Chi si trova in una posizione di potere ha il dovere e la responsabilità di gestirlo entro limiti ben precisi, ogni volta che tale limite è superato la condanna e le conseguenze non devono ammettere “ma”, “però” o distinguo di alcun genere.
Che si tratti di braccianti agricole, di studentesse, di giovani praticanti, di impiegate o di attrici non fa alcuna differenza. È sempre abuso di una posizione di potere. È sempre abuso. E non importa se poi quell’attrice ha lavorato, quella studentessa ha superato l’esame o se l’impiegata ha ricevuto una promozione. Tutto quello che nasce da un abuso, non trova mai dall’altra parte un consenso. E ogni conseguenza che ne deriva è conseguenza di una violenza. Chi la subisce ne è sempre una vittima.

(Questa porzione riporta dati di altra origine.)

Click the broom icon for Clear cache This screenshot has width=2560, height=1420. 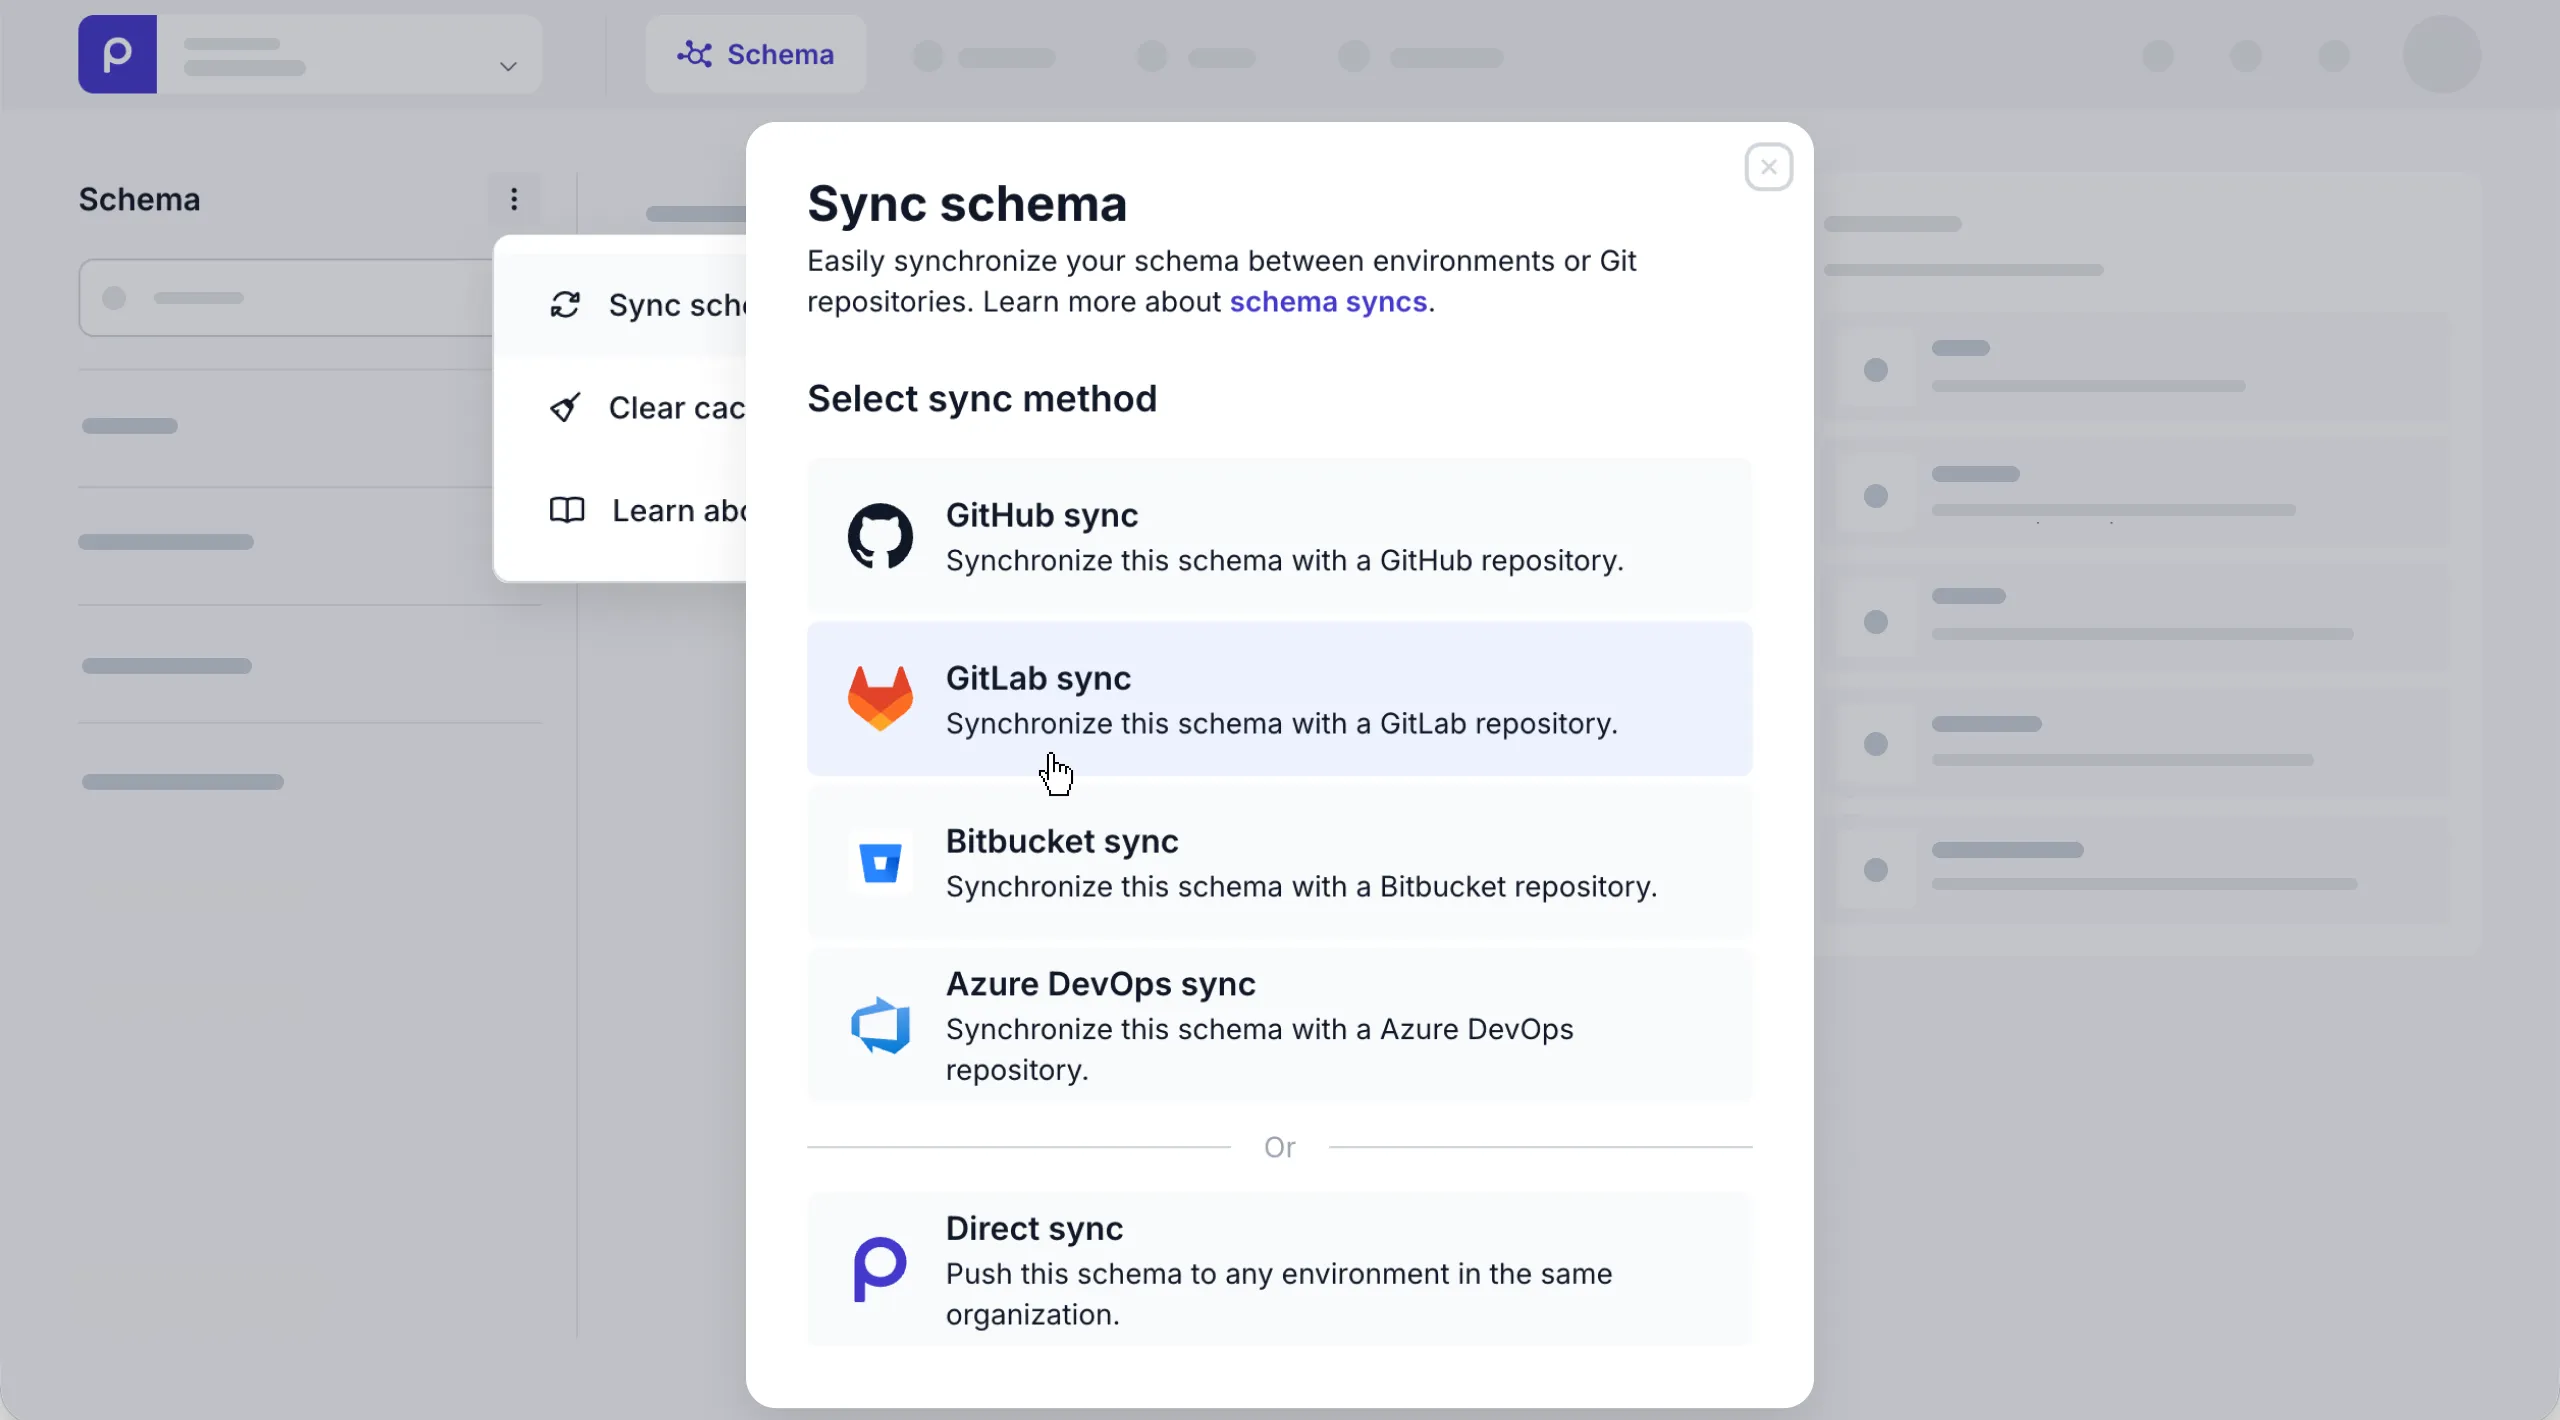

Confondere i piani, i ruoli, i ragionamenti, ci rende tutti complici di chi mantiene e diffonde un sistema malato, patriarcale, fondato sulla sudditanza e sul compromesso. Sminuire, denigrare, colpevolizzare la vittima fa il gioco di chi abusa, di una cultura dello stupro che mai, come in questi giorni, emerge in tutta la sua evidenza e diffusione.
Meryl Streep ha chiamato “nostre eroine” le ragazze che hanno cominciato a squarciare il velo di silenzio, anzi di omertà (chiamiamolo con il giusto nome) intorno al sistema di violenze legate al mondo dello spettacolo. Sono eroine, al pari chi di denuncia il ricatto, la richiesta pizzo, lo sfruttamento, la minaccia da parte di chi appartiene a un sistema di potere forte e blindato. E allo stesso modo deve essere garantito sostegno, protezione, incoraggiamento.
A queste eroine, a Asia, a Miriana e a tutte le ragazze che sono sul punto di superare la paura e le ferite che portano con sé, noi esprimiamo la nostra stima e vicinanza. Stanno portando avanti per tutti noi una battaglia dolorosa e difficile, in cui c’è tanto perdere, in cambio di una società in cui chi abusa della propria posizione non si senta più al sicuro, non trovi più riparo dietro silenzi e complicità. Noi siamo al loro fianco.[/vc_column_text][/vc_column][/vc_row]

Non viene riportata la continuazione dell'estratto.